→ **What is being asked**: Duplicate the data from the start through the line containing "tap(2436, 912)", inclusive.

....

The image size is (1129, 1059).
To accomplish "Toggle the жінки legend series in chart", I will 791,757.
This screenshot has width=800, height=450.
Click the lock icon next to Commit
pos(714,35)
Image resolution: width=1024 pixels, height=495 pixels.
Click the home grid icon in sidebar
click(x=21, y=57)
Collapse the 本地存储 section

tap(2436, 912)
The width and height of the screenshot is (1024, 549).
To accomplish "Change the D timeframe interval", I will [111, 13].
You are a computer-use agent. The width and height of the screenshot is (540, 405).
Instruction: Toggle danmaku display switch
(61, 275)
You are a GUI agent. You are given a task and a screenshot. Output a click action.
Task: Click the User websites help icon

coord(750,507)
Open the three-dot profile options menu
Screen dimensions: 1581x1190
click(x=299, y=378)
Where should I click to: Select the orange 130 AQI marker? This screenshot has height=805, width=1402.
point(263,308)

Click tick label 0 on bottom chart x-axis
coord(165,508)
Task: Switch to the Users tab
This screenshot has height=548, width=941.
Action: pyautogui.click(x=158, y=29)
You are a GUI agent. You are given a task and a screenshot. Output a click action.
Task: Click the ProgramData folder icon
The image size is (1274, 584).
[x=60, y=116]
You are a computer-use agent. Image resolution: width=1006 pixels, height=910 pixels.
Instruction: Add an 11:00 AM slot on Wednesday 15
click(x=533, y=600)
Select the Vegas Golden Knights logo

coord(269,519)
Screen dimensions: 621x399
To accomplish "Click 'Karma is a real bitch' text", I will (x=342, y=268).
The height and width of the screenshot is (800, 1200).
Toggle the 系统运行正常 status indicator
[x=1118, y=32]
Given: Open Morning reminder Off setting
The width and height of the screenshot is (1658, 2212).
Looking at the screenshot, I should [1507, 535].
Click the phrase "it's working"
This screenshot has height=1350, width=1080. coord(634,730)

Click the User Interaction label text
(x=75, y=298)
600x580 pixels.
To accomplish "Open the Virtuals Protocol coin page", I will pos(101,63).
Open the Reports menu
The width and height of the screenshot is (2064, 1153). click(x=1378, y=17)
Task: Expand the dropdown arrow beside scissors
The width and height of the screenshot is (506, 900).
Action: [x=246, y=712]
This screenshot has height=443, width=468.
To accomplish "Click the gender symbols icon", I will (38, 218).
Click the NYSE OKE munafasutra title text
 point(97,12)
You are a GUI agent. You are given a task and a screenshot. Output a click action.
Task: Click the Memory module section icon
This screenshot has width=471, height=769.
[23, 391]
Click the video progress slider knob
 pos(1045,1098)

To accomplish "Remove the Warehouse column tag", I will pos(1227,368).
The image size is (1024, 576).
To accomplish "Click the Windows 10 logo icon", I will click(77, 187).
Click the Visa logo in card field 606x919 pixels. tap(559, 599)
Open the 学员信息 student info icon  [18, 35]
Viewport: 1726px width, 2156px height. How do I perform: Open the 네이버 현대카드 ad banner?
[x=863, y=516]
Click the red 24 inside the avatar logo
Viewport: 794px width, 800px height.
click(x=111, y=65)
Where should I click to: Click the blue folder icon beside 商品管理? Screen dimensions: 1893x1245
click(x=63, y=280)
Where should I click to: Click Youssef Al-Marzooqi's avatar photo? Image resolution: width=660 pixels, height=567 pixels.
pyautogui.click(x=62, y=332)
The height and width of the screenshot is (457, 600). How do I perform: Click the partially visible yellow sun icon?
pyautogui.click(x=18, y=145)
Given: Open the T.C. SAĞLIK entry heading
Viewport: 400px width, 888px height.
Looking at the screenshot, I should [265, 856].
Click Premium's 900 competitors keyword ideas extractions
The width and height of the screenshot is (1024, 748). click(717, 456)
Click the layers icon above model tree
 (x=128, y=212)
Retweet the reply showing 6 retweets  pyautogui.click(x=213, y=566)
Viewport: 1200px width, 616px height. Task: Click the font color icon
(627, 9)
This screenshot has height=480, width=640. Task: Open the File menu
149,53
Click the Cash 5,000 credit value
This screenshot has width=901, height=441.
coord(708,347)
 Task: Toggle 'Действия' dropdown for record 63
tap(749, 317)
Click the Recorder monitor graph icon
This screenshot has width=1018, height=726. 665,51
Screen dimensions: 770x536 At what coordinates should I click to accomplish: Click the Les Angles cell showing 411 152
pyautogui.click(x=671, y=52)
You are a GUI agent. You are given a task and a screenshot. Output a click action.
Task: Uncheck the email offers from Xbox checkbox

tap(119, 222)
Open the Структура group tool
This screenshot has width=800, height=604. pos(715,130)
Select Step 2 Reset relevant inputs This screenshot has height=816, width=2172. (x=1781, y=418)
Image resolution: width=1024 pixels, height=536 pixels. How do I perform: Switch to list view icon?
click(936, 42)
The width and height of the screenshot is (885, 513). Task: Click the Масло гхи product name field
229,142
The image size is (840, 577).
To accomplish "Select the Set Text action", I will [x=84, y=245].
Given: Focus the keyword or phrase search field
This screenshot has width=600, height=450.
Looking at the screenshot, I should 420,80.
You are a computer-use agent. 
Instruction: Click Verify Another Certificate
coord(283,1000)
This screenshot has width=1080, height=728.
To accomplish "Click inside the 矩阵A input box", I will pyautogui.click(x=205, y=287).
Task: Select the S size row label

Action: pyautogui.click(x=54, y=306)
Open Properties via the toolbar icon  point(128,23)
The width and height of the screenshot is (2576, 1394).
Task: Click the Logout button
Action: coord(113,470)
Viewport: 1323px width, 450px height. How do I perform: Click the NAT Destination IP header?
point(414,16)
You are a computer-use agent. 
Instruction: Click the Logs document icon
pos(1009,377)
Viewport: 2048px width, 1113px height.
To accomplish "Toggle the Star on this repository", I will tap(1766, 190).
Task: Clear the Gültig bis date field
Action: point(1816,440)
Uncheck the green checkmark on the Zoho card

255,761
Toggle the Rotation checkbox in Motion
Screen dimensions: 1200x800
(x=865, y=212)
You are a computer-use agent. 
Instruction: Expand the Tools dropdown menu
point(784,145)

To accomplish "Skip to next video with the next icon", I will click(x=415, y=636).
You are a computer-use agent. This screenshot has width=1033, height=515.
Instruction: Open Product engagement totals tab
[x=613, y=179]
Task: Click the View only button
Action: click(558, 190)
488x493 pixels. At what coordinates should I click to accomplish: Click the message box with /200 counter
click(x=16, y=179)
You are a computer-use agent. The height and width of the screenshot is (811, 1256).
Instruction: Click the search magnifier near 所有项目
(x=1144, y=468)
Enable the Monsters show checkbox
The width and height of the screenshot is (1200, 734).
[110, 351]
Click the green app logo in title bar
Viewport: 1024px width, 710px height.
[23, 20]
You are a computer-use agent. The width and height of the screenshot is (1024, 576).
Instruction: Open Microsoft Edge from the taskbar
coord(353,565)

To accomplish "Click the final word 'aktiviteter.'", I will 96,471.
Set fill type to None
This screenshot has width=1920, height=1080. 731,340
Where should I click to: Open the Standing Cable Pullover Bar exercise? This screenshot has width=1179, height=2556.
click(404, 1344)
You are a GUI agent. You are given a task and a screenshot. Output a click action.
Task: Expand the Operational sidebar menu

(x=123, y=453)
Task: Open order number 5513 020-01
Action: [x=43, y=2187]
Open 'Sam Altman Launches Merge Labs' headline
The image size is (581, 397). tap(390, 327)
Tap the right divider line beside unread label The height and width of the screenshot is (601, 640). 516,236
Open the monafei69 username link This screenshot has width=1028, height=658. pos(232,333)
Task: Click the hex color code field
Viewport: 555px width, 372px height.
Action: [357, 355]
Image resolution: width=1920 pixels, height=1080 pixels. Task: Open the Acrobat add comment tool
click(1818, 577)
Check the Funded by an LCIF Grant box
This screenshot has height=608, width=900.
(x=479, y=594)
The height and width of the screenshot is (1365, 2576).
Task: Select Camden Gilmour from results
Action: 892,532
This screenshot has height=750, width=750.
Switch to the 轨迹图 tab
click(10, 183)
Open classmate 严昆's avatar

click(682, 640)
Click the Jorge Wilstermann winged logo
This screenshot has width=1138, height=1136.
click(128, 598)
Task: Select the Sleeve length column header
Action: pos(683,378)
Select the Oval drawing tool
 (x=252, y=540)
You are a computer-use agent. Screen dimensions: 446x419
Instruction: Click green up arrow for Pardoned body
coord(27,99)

....

→ **Response to the task**:
The image size is (1129, 1059).
To accomplish "Toggle the жінки legend series in chart", I will 791,757.
This screenshot has width=800, height=450.
Click the lock icon next to Commit
pos(714,35)
Image resolution: width=1024 pixels, height=495 pixels.
Click the home grid icon in sidebar
click(x=21, y=57)
Collapse the 本地存储 section

tap(2436, 912)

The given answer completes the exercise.